LONDON — The phenomenon of suicide bombing “is going to be around for a long time,” a British professor predicts in a new paper.

But despite the fact that two Britons were responsible for a suicide bombing last week that killed three Israelis in Tel Aviv, Britain is not likely to produce a wave of suicide bombers, according to Mark Harrison, an economic historian at the University of Warwick.

Harrison is the author of “The Logic of Suicide Terrorism,” which argues that suicide often occurs when a person’s identity becomes more important than his or her life.

Under normal circumstances, such deaths can be seen as heroic or tragic, it says.

“A mother perishes, entering a burning house to save her children, because if she did not she would have to live on without her identity as a loving parent,” Harrison writes. “A witness to a faith accepts a death sentence rather than recant her faith, so valuable to her is her religious identity.”

But in the case of suicide bombing, more sinister forces are at work.

Harrison began studying suicide terrorism after the Sept. 11 attacks.

As he struggled to understand what could motivate such terrorism, he expanded his research to include Palestinian suicide bombings against Israelis.

He identified three critical factors that can lead to suicide bombing: the search for an adult identity; an oppressive environment; and a terrorist faction.

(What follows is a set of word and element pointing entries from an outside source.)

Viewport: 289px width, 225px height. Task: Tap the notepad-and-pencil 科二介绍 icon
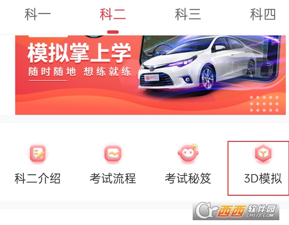[x=38, y=153]
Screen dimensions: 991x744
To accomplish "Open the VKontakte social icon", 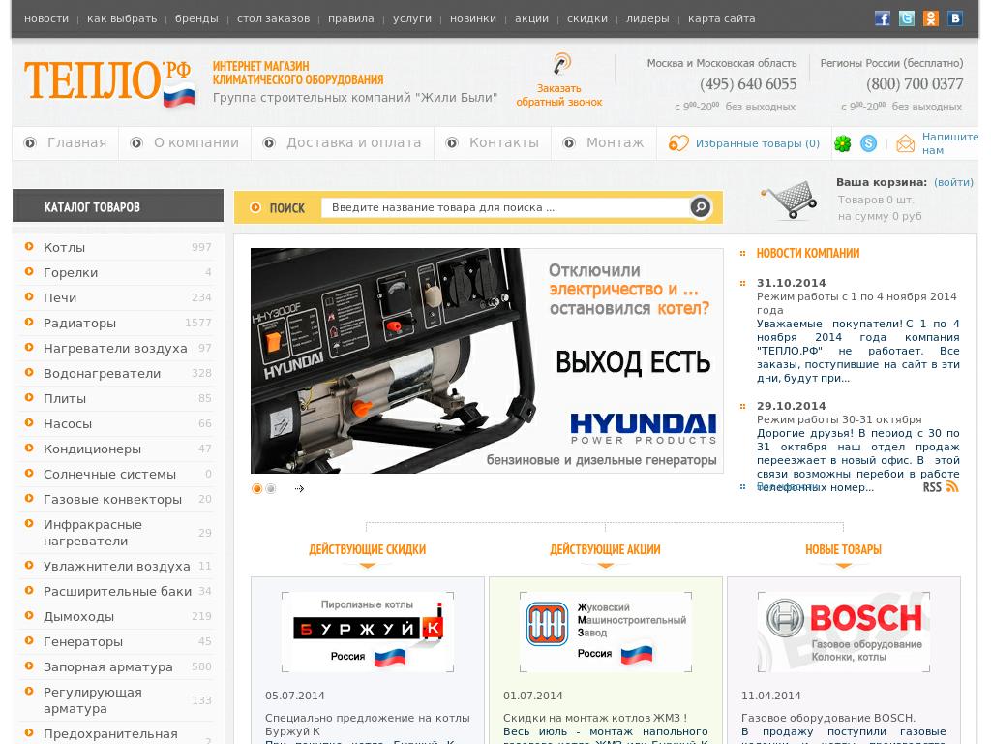I will [x=955, y=17].
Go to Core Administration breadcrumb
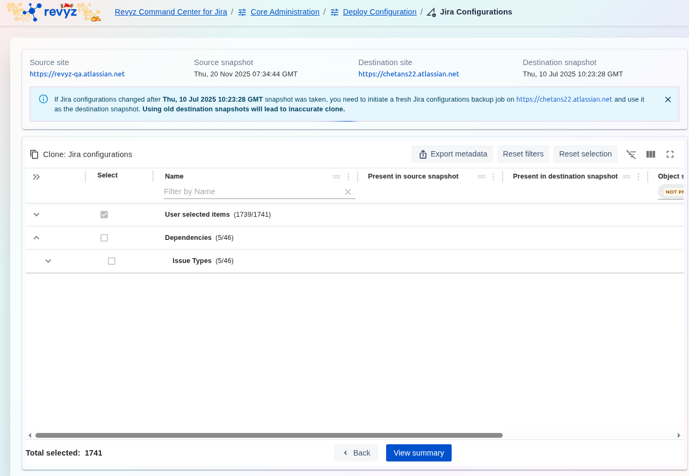This screenshot has height=476, width=689. [285, 12]
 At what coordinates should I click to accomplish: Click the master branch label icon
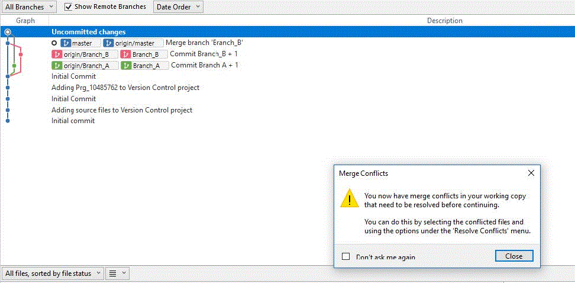tap(66, 43)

Harrison’s paper argues that the first two factors explain why so many terrorists are reasonably well-educated, unemployed young men: Their circumstances limit the possible identities available to them.

The third factor, a terrorist faction, is then able to shape them into suicide bombers.

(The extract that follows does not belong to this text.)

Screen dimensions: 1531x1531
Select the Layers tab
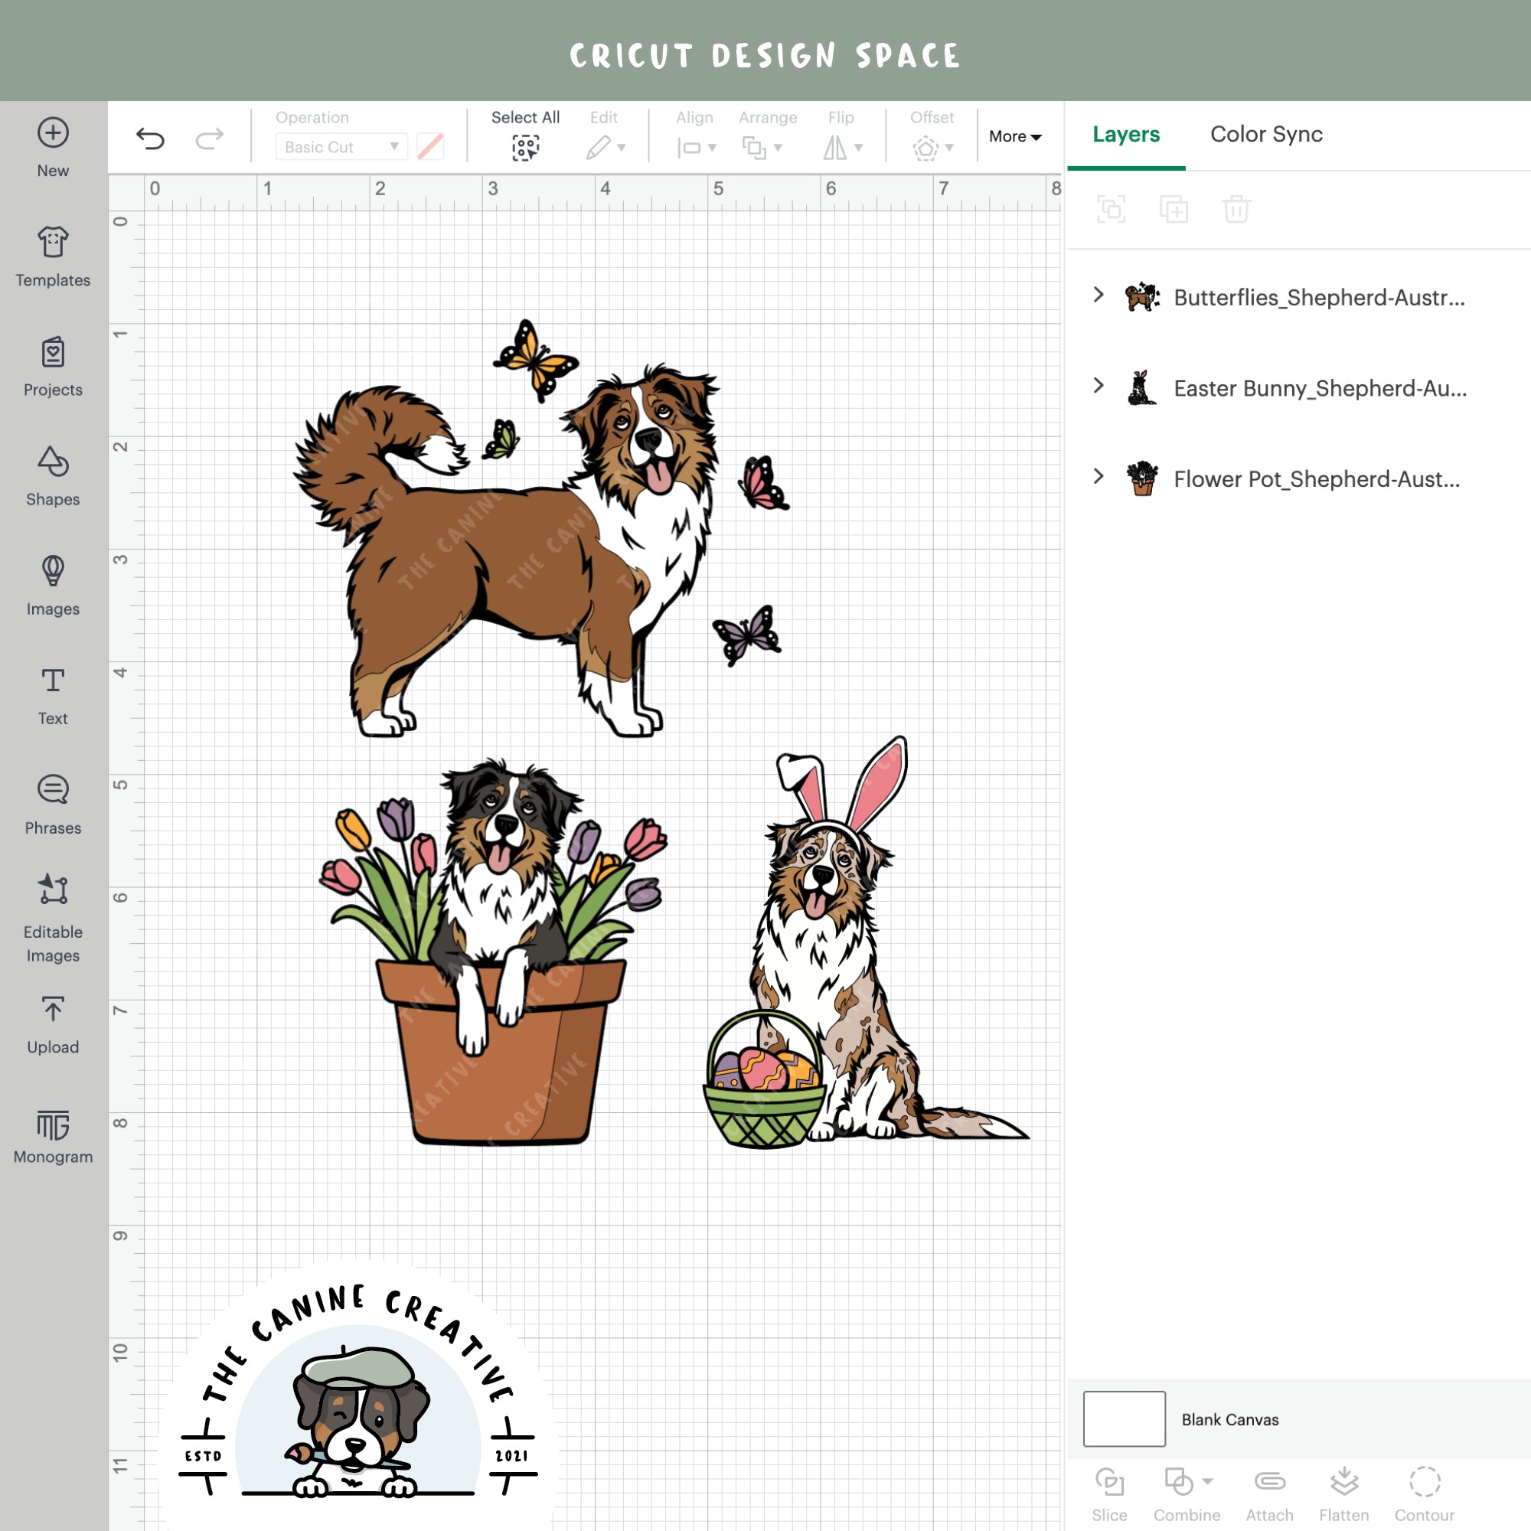click(1126, 135)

The first British suicide bomber to strike Israel blew himself up in Tel Aviv on April 30.

Asif Muhammad Hanif, 21, set off his explosives at a popular beachfront caf, called Mike’s Place, killing three and injuring about 50.

A second British man, Omar Khan Sharif, 27, fled the scene when his own suicide bomb did not explode. Israel is looking for him.

Harrison said British Muslims face particular problems of identity.

“The question of what it means to be a Muslim in a Western society is unresolved. It invites the kind of identity confusion that can make them vulnerable.”

Structuring its thesis in economic terms, Harrison’s paper says an implicit contract is drawn up between the suicide bomber and the terrorist leader.

“Under the terms of the contract, the volunteer agrees to trade life for identity. He will die to promote the faction’s terrorist objectives,” Harrison writes. “In return, the faction agrees to affirm the volunteer’s identity in the community as a warrior martyr, and also provides means of destruction and self-destruction.”